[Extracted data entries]
* * * * *
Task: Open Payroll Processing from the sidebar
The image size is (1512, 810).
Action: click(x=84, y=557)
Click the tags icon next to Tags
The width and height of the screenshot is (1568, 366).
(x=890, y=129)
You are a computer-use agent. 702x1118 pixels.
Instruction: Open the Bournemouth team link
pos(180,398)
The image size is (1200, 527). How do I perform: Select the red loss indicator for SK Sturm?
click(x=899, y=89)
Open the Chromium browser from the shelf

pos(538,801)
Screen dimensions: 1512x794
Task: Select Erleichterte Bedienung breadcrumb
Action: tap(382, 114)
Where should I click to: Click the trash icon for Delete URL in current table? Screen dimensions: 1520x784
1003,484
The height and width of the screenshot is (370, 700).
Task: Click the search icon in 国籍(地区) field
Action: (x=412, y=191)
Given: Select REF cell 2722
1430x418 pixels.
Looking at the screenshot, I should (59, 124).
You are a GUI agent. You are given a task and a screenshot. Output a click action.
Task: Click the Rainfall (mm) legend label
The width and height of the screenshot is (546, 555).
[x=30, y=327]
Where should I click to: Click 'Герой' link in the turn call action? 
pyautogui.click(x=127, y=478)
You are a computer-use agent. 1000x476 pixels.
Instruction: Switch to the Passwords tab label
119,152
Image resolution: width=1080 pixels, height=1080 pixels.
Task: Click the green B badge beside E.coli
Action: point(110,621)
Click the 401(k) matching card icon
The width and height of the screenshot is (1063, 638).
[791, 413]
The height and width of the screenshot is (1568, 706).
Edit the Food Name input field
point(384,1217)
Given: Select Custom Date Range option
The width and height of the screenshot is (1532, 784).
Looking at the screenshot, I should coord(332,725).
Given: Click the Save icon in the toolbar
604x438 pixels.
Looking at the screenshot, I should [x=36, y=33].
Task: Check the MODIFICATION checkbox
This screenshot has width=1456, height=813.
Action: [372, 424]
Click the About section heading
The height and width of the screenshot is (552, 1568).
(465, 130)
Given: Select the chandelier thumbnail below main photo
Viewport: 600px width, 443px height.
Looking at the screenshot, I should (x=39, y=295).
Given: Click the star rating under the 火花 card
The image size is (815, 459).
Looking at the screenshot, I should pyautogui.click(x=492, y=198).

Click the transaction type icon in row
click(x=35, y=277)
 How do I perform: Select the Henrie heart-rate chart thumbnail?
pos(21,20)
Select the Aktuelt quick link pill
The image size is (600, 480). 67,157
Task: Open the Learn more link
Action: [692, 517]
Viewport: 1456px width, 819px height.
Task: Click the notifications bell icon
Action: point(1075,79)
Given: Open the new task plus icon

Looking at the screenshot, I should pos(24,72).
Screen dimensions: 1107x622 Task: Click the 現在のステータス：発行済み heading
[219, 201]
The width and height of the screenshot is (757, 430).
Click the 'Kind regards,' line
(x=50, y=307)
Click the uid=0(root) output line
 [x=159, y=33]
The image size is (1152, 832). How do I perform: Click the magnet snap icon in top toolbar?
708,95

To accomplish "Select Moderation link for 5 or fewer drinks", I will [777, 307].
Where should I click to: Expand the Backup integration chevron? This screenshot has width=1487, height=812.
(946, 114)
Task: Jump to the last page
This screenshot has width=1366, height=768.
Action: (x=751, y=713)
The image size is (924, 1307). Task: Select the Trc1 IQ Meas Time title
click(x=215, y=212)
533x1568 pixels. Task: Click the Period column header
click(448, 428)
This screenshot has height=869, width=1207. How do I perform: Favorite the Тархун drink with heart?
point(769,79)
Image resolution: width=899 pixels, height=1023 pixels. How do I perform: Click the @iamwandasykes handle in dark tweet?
* * * * *
Exercise task:
Repeat every line of the data above word for word.

Correct output:
Task: Open Payroll Processing from the sidebar
The image size is (1512, 810).
Action: click(x=84, y=557)
Click the tags icon next to Tags
The width and height of the screenshot is (1568, 366).
(x=890, y=129)
You are a computer-use agent. 702x1118 pixels.
Instruction: Open the Bournemouth team link
pos(180,398)
The image size is (1200, 527). How do I perform: Select the red loss indicator for SK Sturm?
click(x=899, y=89)
Open the Chromium browser from the shelf

pos(538,801)
Screen dimensions: 1512x794
Task: Select Erleichterte Bedienung breadcrumb
Action: tap(382, 114)
Where should I click to: Click the trash icon for Delete URL in current table? Screen dimensions: 1520x784
1003,484
The height and width of the screenshot is (370, 700).
Task: Click the search icon in 国籍(地区) field
Action: (x=412, y=191)
Given: Select REF cell 2722
1430x418 pixels.
Looking at the screenshot, I should (59, 124).
You are a GUI agent. You are given a task and a screenshot. Output a click action.
Task: Click the Rainfall (mm) legend label
The width and height of the screenshot is (546, 555).
[x=30, y=327]
Where should I click to: Click 'Герой' link in the turn call action? 
pyautogui.click(x=127, y=478)
You are a computer-use agent. 1000x476 pixels.
Instruction: Switch to the Passwords tab label
119,152
Image resolution: width=1080 pixels, height=1080 pixels.
Task: Click the green B badge beside E.coli
Action: point(110,621)
Click the 401(k) matching card icon
The width and height of the screenshot is (1063, 638).
[791, 413]
The height and width of the screenshot is (1568, 706).
Edit the Food Name input field
point(384,1217)
Given: Select Custom Date Range option
The width and height of the screenshot is (1532, 784).
Looking at the screenshot, I should coord(332,725).
Given: Click the Save icon in the toolbar
604x438 pixels.
Looking at the screenshot, I should [x=36, y=33].
Task: Check the MODIFICATION checkbox
This screenshot has width=1456, height=813.
Action: [372, 424]
Click the About section heading
The height and width of the screenshot is (552, 1568).
(465, 130)
Given: Select the chandelier thumbnail below main photo
Viewport: 600px width, 443px height.
Looking at the screenshot, I should (x=39, y=295).
Given: Click the star rating under the 火花 card
The image size is (815, 459).
Looking at the screenshot, I should pyautogui.click(x=492, y=198).

Click the transaction type icon in row
click(x=35, y=277)
 How do I perform: Select the Henrie heart-rate chart thumbnail?
pos(21,20)
Select the Aktuelt quick link pill
The image size is (600, 480). 67,157
Task: Open the Learn more link
Action: [692, 517]
Viewport: 1456px width, 819px height.
Task: Click the notifications bell icon
Action: point(1075,79)
Given: Open the new task plus icon

Looking at the screenshot, I should pos(24,72).
Screen dimensions: 1107x622 Task: Click the 現在のステータス：発行済み heading
[219, 201]
The width and height of the screenshot is (757, 430).
Click the 'Kind regards,' line
(x=50, y=307)
Click the uid=0(root) output line
 [x=159, y=33]
The image size is (1152, 832). How do I perform: Click the magnet snap icon in top toolbar?
708,95

To accomplish "Select Moderation link for 5 or fewer drinks", I will [777, 307].
Where should I click to: Expand the Backup integration chevron? This screenshot has width=1487, height=812.
(946, 114)
Task: Jump to the last page
This screenshot has width=1366, height=768.
Action: (x=751, y=713)
The image size is (924, 1307). Task: Select the Trc1 IQ Meas Time title
click(x=215, y=212)
533x1568 pixels. Task: Click the Period column header
click(448, 428)
This screenshot has height=869, width=1207. How do I perform: Favorite the Тархун drink with heart?
point(769,79)
Image resolution: width=899 pixels, height=1023 pixels. How do I perform: Click the @iamwandasykes handle in dark tweet?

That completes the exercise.